**Problem description:** Copy the material below verbatim, starting at the line that contains "Image resolution: width=1920" and ending after the line that contains "pyautogui.click(x=236, y=25)". Omit the pictures from your answer.

**The records:**
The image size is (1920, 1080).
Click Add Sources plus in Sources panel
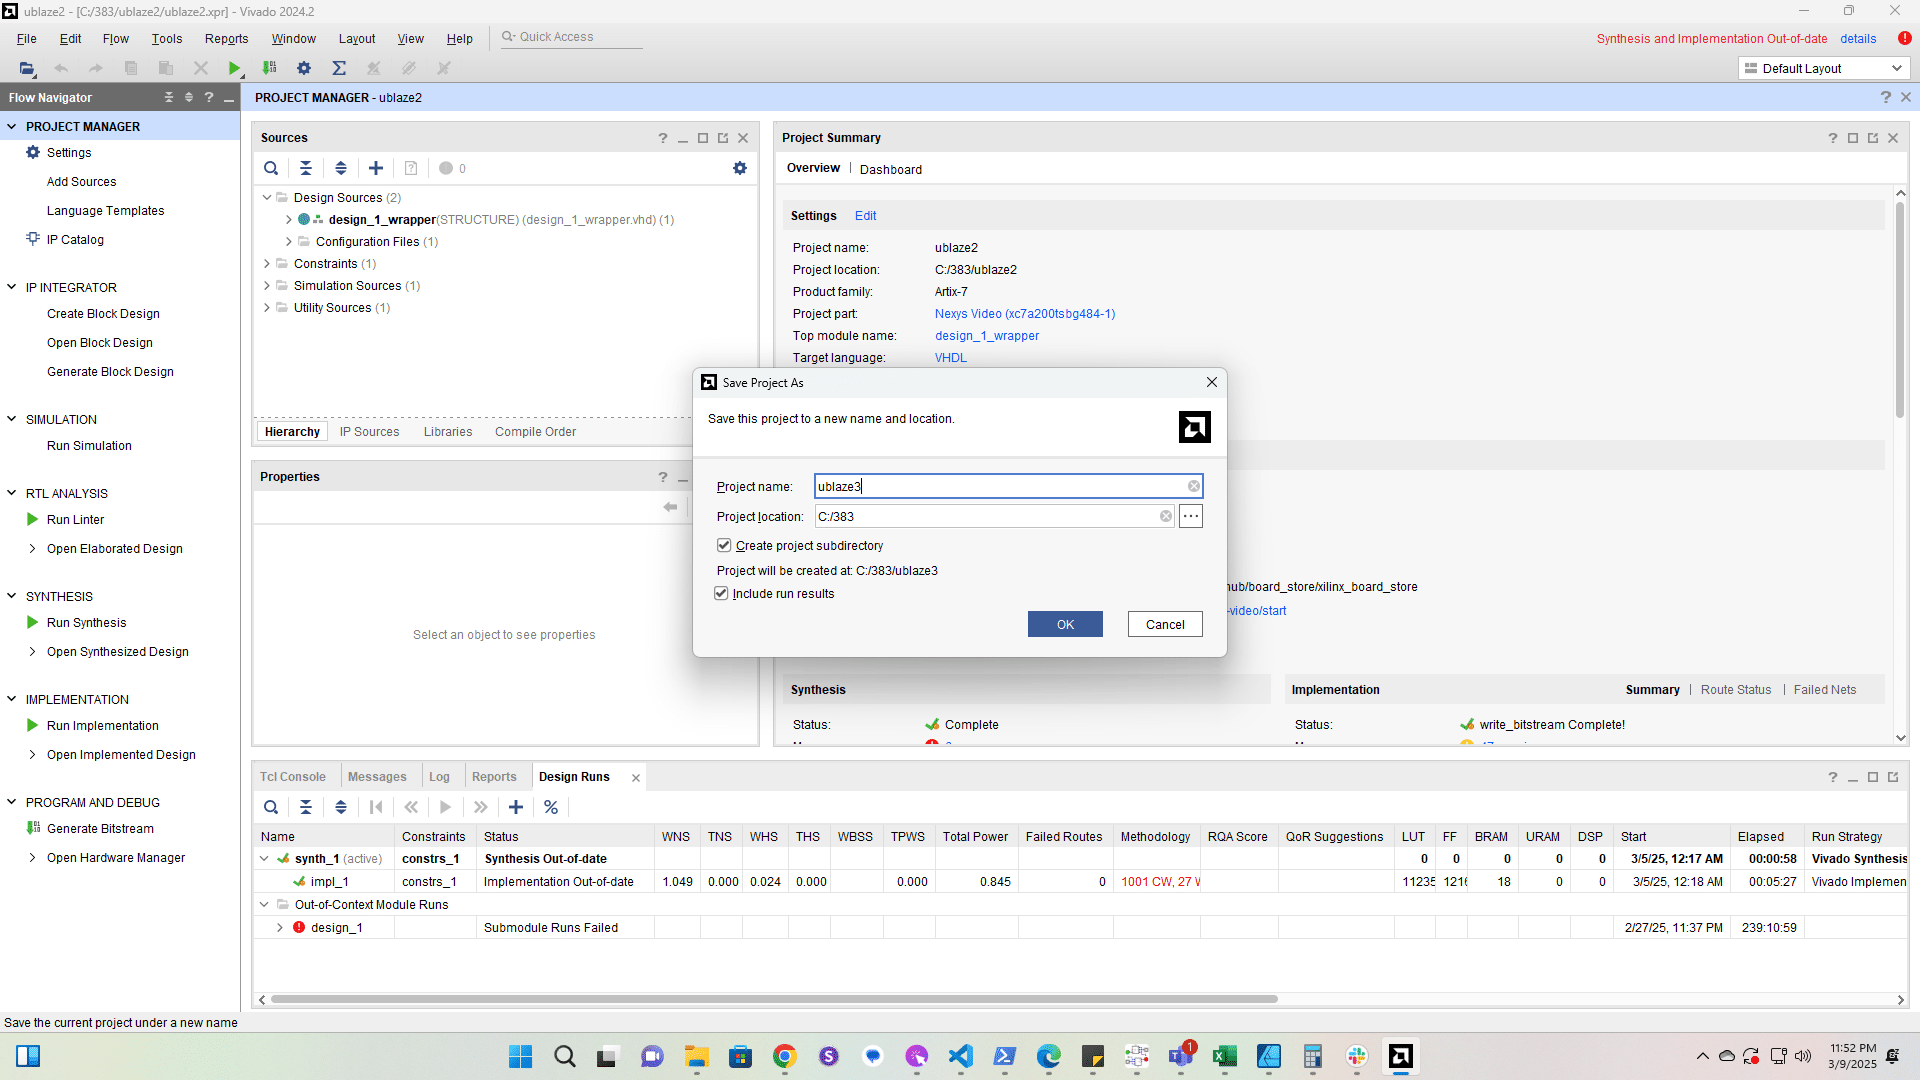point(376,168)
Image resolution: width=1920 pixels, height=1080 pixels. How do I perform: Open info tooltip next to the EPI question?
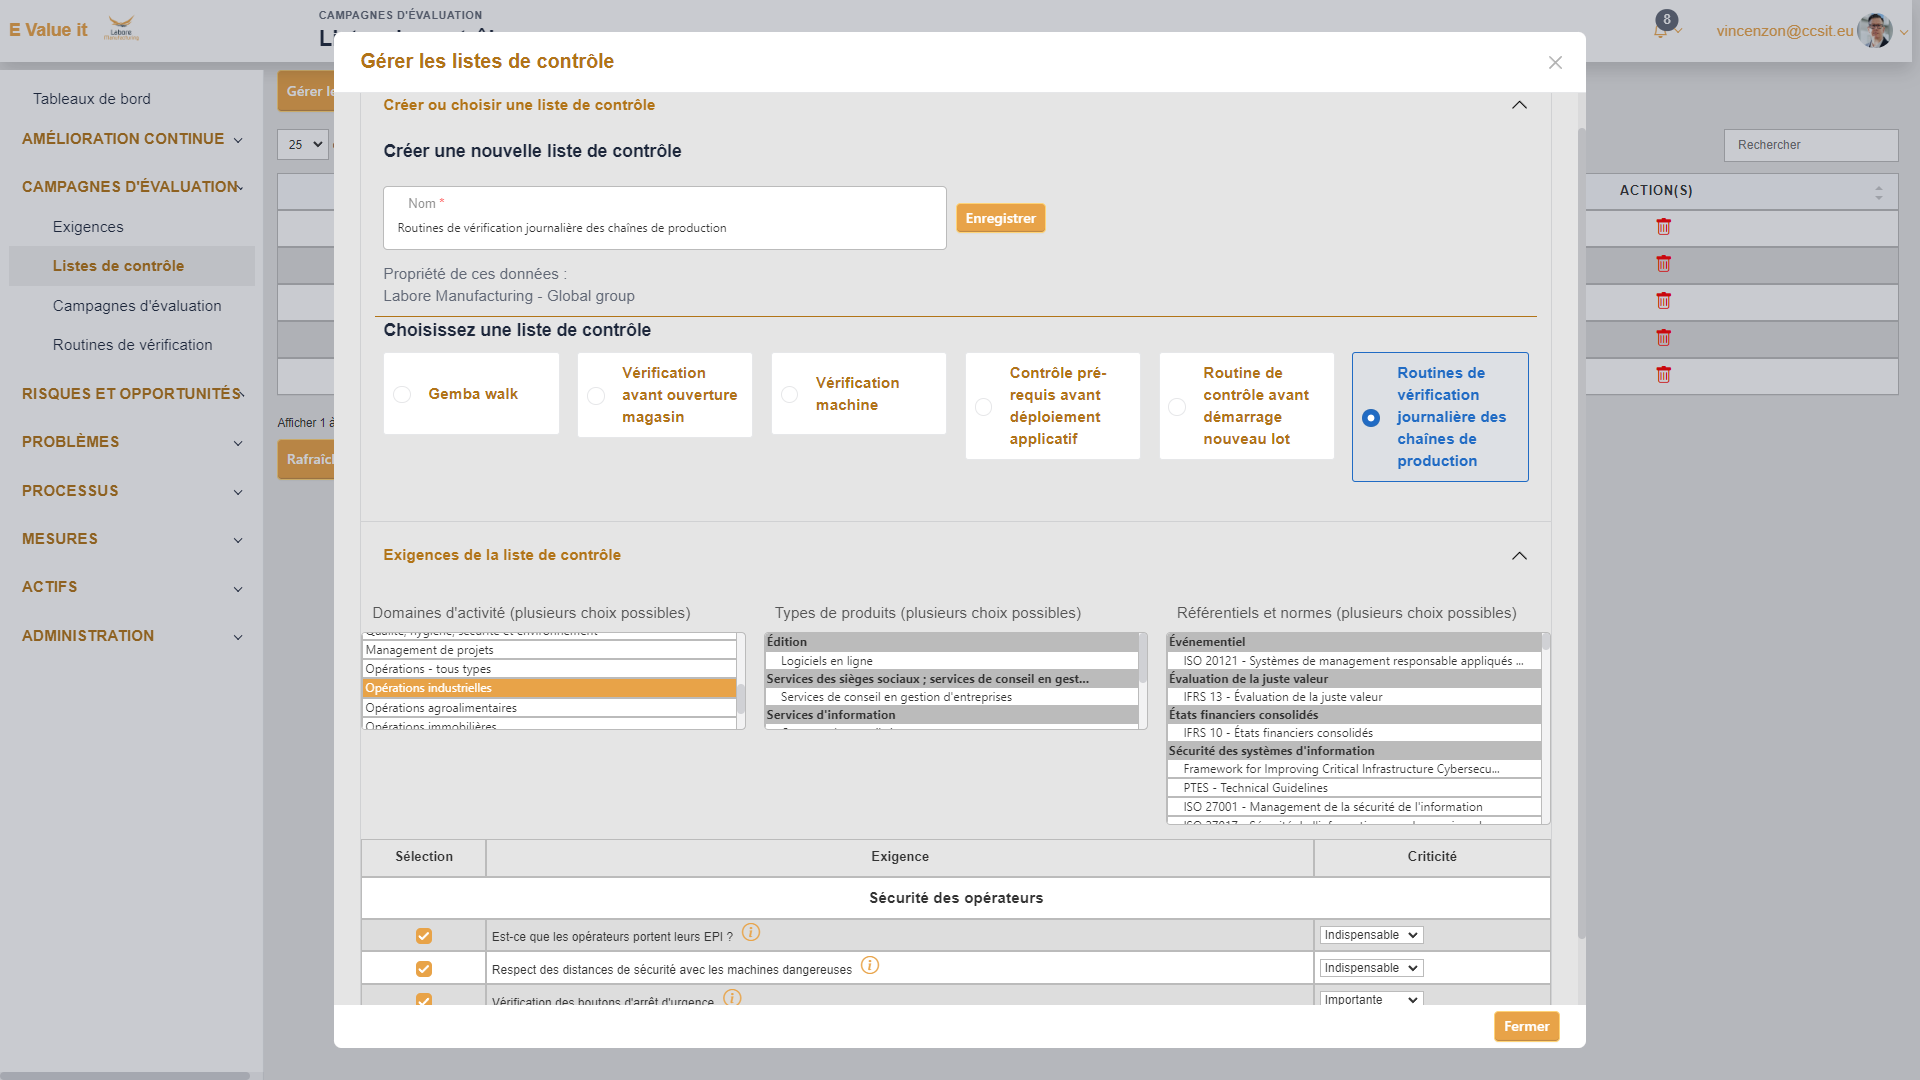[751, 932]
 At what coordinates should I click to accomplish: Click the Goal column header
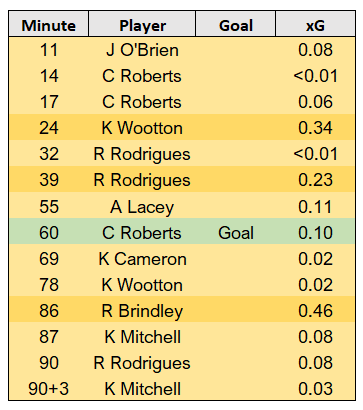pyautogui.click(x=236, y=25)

* * *

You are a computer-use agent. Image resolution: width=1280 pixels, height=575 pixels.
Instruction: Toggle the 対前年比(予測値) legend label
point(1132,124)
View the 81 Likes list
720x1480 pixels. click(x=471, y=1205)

* * *

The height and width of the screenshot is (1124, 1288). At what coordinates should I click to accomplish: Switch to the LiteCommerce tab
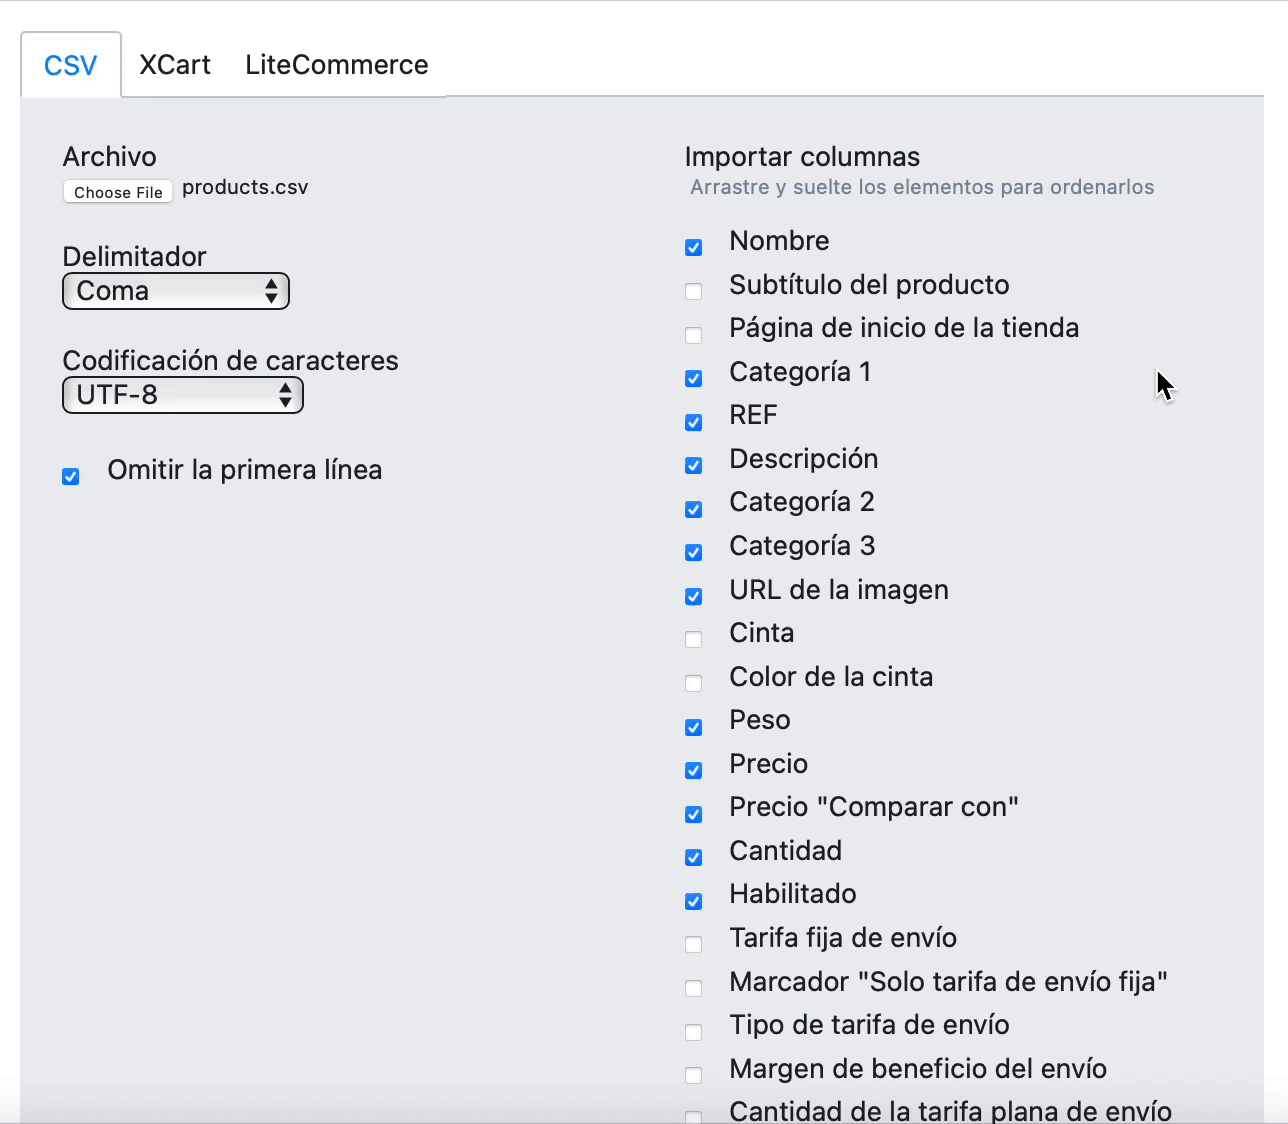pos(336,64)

**Full answer:**
Image resolution: width=1920 pixels, height=1080 pixels. How do I perform: Open info tooltip next to the EPI question?
[751, 932]
 At what coordinates should I click to accomplish: Click the Goal column header
pyautogui.click(x=236, y=25)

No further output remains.